Our data confirm the involvement of thalamocortical neurons in the promotion of CTS during NREM sleep. These findings are not surprising if we consider that the facilitation of CTS during NREM sleep is due to two different thalamic mechanisms of synchronization that lead to the appearance of spindles and delta waves on the EEG [4]. The activating properties of these two mechanisms on CTS generations have been demonstrated through animal experimental data [10] and also in humans by means of EEG spectral analysis [11]. In particular, a high significant correlation between CTS and sigma activity has been observed in BECTS, suggesting that CTS are sensitive to the promoting action of the spindle-generating mechanisms [4,11].
Previous EEG–fMRI studies in patients classified as having purely BECTS did not show the cortical–subcortical network observed in our case while asleep [6–9]. On the contrary, in our patient, we observed fMRI activation of the thalamus and of the bilateral perisylvian regions, including the first temporal gyrus, suggesting that these areas could be functionally altered. Notably, this finding could be related to the clinical picture of the patient who could not fulfill the clear diagnostic criteria for BECTS or for ESES, falling into the category of patients with CTS and a learning/language disorder.
Interestingly, these results are similar to the ones observed by EEG–fMRI analysis in patients with ESES [12], supporting the existence of a common sleep-related network dysfunction even in cases with milder phenotypes.
Recently, the term “intermediate epilepsy-aphasia disorder” has been proposed to classify those patients showing a combination of abnormal cognitive development (predominantly affecting language function), with or without clinical seizures, and sleep activation of focal epileptiform discharges not fulfilling the electroclinical criteria for BECTS, Landau–Kleffner syndrome, or ESES but considered to have a place within the spectrum [13]. In this context, the possibility of demonstrating, by means of fMRI, a network dysfunction in patients with CTS and moderate cognitive impairment, like our patient, may represent a chance to identify these patients in early stages. Our work hence provides evidence for a potential diagnostic value of the EEG–fMRI studies as a marker of atypical BECTS.
Finally, the information obtained by the EEG–fMRI technique adds value to the theory that idiopathic focal epilepsies result from a dysfunction of distributed neuronal systems extending beyond a focal cortical seed but involving thalamic and thalamocortical circuits that show a hyperexcitable condition as a whole [14]. Of course, further studies on a larger cohort of patients are needed to confirm this hypothesis.
Acknowledgments and funding
Author RA was supported by a PhD bursary from the University of Modena and Reggio Emilia.
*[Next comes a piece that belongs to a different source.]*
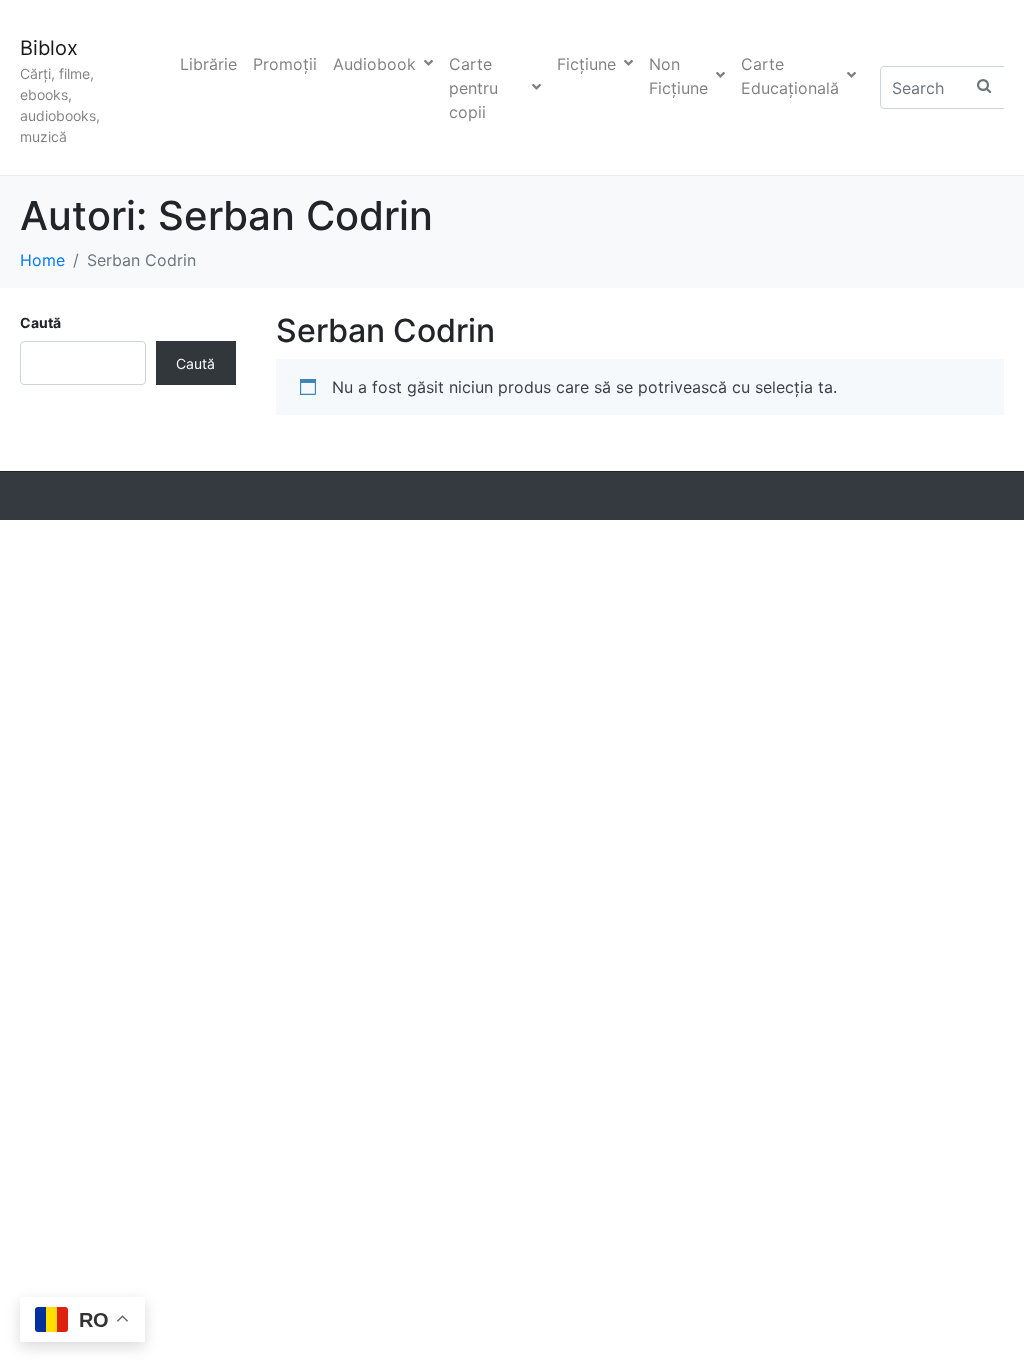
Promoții (285, 64)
Author AEV was supported by a research bursary from the grant “Ricerca Internazionale 2010” of “Fondazione Cassa di Risparmio di Modena”.
Footnotes
This is an open-access article distributed under the terms of the Creative Commons Attribution-NonCommercial-No Derivative Works License, which permits non-commercial use, distribution, and reproduction in any medium, provided the original author and source are credited.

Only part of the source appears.